TAREFAS PROPOSTAS:
(A) Por favor, reproduza sem alterações o trecho dos registros que começa na linha que contém "Open the video settings gear" e termina na linha que contém "Action: [261, 158]", incluindo as duas.
(B) Escreva a continuação da entrevista sobre os 500 anos da Reforma a partir da última resposta apresentada.

Os 500 anos da reforma

Entrevista: Silvio Meincke 1957-61

P.: Como são comemorados os 500 ANOS DA REFORMA na Alemanha? R: Intensamente, não só no âmbito da Igreja Luterana.

P.: Queres dizer que a Reforma é tema para todo o povo alemão? R.: Sim, e não poderia ser diferente. A Reforma Protestante foi um movimento amplo que envolveu todos os âmbitos da vida e todos os setores da organização social.

P.: E por que a Alemanha? R.: O Movimento dos Reformadores vinha de longe e teve vários protagonistas em diferentes países. Lutero teve antecessores, entre eles João Huss (República Checa, século XIV), que foi queimado vivo no Concílio de Constança (Alemanha), cem anos antes. Mas a Alemanha foi o palco principal dos acontecimentos, e seu porta voz principal foi o monge alemão Martim Lutero. O povo alemão, em geral, e não somente as pessoas ligadas à Igreja Luterana, tem certo orgulho do seu ilustre Reformador, mas ressalta também seus equívocos e algumas das suas afirmações que hoje nos chocam.

P.: Qual é a principal mensagem dos Reformadores? R.: Todos os ensinamentos dos Reformadores sobre a fé e a ética cristãs giram em torno da JUSTIFICAÇÃO POR GRAÇA E FÉ somente. Isso significa que eles proclamam a bondade, a misericórdia, o amor e a graça de Deus, no lugar da sua ira condenatória, da sua severa justiça vingativa, do seu controle onipresente, dos quais o povo tinha enorme medo durante toda Idade Média. E muitos chefes da Igreja, que também eram príncipes, governadores e homens de guerra, inclusive com exércitos próprios, usavam o medo do povo para oprimi-lo e explorá-lo; um povo pobre, analfabeto, cheio de superstições, de tabus e com medo de tudo: medo das seguidas guerras, das pestes implacáveis, da morte sempre iminente e do aguilhão do diabo.

P.: A justificação por graça e fé proclamada pelos reformadores veio para libertar as pessoas desses medos? R.: Podemos substituir a palavra JUSTIFICAÇÃO pela palavra ACEITAÇÃO. Os Reformadores –baseados sempre e somente nas Sagradas Escrituras – daí o lema “sola Scriptura” [somente a Escritura] – ensinavam: Tu és aceito por Deus, somente pela graça – “sola gratia” [somente a graça] – porque Deus declara-te justificado, em sua soberana decisão de gratuidade, ainda que não sejas justo por forças próprias, ainda que tenhas limitações, ainda que tropeces, ainda que cometas equívocos. Tu apenas precisas aceitar com fé esse presente da aceitação – “sola fide” [somente a fé] – sem acrescentar nada para merecê-lo. Não precisas acumular méritos, com sucessos, grandes realizações, sabedoria, fama, perfeição piedosa, ou com tuas curvas graciosas, tuas compras consumistas, teus títulos, tua origem nobre ou qualquer outro mérito. A aceitação não é uma conquista tua, mas é atribuição, é dádiva. E, por ser dádiva, ninguém poderá tirá-la de ti. É Deus que a concede renovadamente porque, diante dele, és digno de aceitação por graça, não pelos teus merecimentos e tuas conquistas, mas por causa de Cristo, da justiça de Cristo.

REGISTROS SELECIONADOS:
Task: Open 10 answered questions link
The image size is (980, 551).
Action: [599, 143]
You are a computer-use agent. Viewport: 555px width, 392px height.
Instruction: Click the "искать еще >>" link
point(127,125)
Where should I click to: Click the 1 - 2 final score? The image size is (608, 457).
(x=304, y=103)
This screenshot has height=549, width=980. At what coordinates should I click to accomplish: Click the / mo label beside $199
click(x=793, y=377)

---

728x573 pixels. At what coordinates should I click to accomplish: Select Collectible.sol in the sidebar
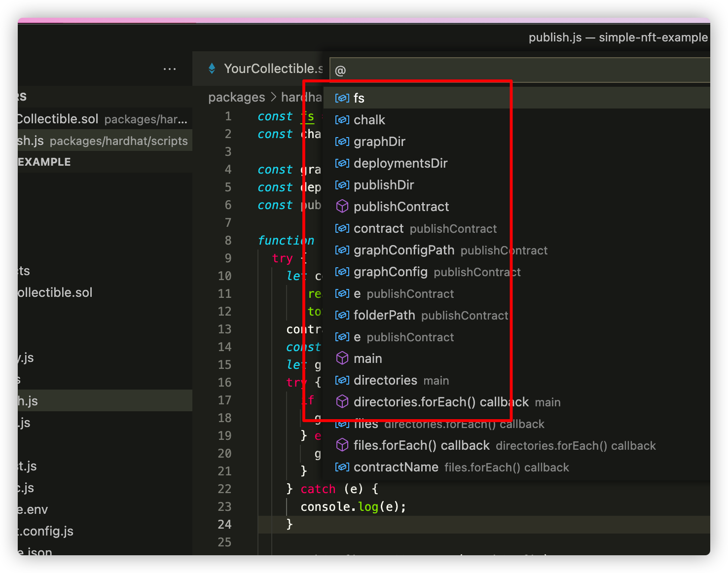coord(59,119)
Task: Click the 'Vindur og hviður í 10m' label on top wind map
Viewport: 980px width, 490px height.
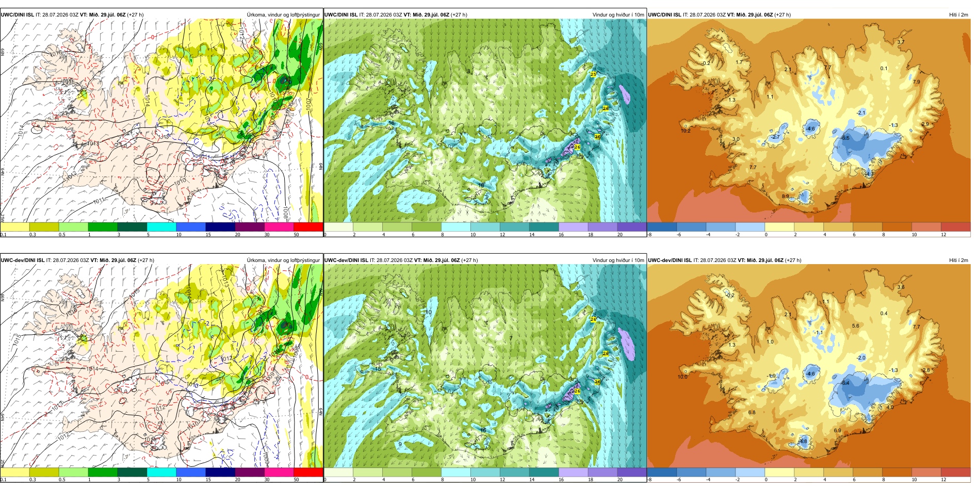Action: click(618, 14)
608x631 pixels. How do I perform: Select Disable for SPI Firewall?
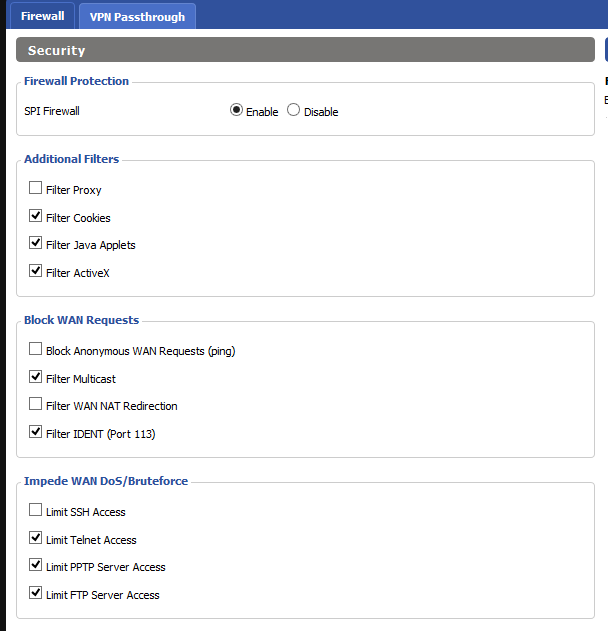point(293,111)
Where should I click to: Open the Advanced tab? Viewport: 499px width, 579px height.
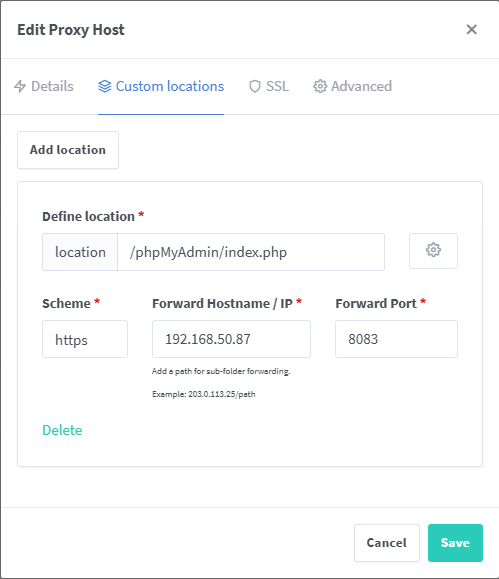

==

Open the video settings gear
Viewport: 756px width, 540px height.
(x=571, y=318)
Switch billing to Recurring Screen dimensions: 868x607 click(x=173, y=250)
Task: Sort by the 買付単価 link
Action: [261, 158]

RESPOSTAS POR TAREFA:
(A)
Open the video settings gear
Viewport: 756px width, 540px height.
(x=571, y=318)
Switch billing to Recurring Screen dimensions: 868x607 click(x=173, y=250)
Task: Sort by the 買付単価 link
Action: [261, 158]

(B)
P.: Esses ensinamentos libertaram as pessoas? R.: É a liberdade total, tanto que Lutero escreve um pequeno livro que considero um dos livros mais importantes de toda a história dos cristãos – DA LIBERDADE CRISTÃ – no qual afirma: “O cristão é um senhor livre de todas as coisas e não está sujeito a ninguém.” Isso quer dizer: Quem é aceito por Deus, somente pela graça, já não precisa conquistar méritos curvando-se diante dos chefes de igrejas, dos governadores e seus exércitos, dos príncipes autoritários, dos senhores feudais exploradores, das leis opressoras de políticos corruptos, dos quebra molas nas ruas, das fofocas dos vizinhos, dos tabus das picadas, dos controles sociais, dos moralismos baratos das pequenas cidades e picadas, dos preconceitos que apontam o dedo, das autoridades policiais, ou de qualquer autoridade no céu e na terra, e nem precisa tremer de medo do castigo de Deus.

P.: Esses ensinamentos não levaram à libertinagem? R.: Pelo contrário. A graça de Deus, acolhida pela fé, é uma energia positiva. Ela age na vida das pessoas de dentro para fora; enche as pessoas de vontade para fazerem o bem, assim como o elogio, que fazemos a um jovem, estimula-o para prática do bem – só o amor e só a gratuidade libertam e constroem, poderíamos dizer. É liberdade DE e liberdade PARA. É liberdade que voa com duas asas: A asa da fé que acolhe a aceitação libertadora para si, por um lado, e a asa do amor libertador que aceita os semelhantes sem perguntar pelos seus méritos, por outro lado.

P.: Mas essa liberdade diante de policiais e quebra molas não vai longe demais? R.: Sendo que as pessoas vivem em sociedade, elas farão o bem, agora, espontaneamente, não mais por obrigação, não porque a lei exige, não para acumular méritos, não por medo das autoridades ou do inferno, mas porque tem alegria na prática do bem em benefício da coletividade. Farão o bem DE DENTRO PARA FORA, espontaneamente, não mais de FORA PARA DENTRO, por imposição de leis e regras. Agora, as pessoas conseguem ser boas, espontaneamente, porque sabem que já não precisam ser boas por obrigação ou por medo. Quando nos sabemos aceitas por graça já não precisamos lutar para ser aceitos. Quando Deus nos torna pessoas boas, já não precisamos ser boas e, por isso mesmo, podemos e queremos ser boas. Agora, espontaneamente, queremos viver de tal maneira que não necessitamos temer os policiais; queremos reduzir a velocidade a tal ponto que não precisamos mais do controle dos quebra molas. Por esse motivo, Lutero acrescenta: “O cristão é um servo fiel de todos por amor.” Ou seja, a pessoa cristã é pessoa livre para amar, para servir, para praticar o bem em benefício da coletividade e por isso aprende a colaborar  espontaneamente  em tudo que beneficia o bem comum, em tudo que constrói a sadia convivência entre as pessoas. Assim, em liberdade espontânea, respeitarão também os policiais e os quebra molas.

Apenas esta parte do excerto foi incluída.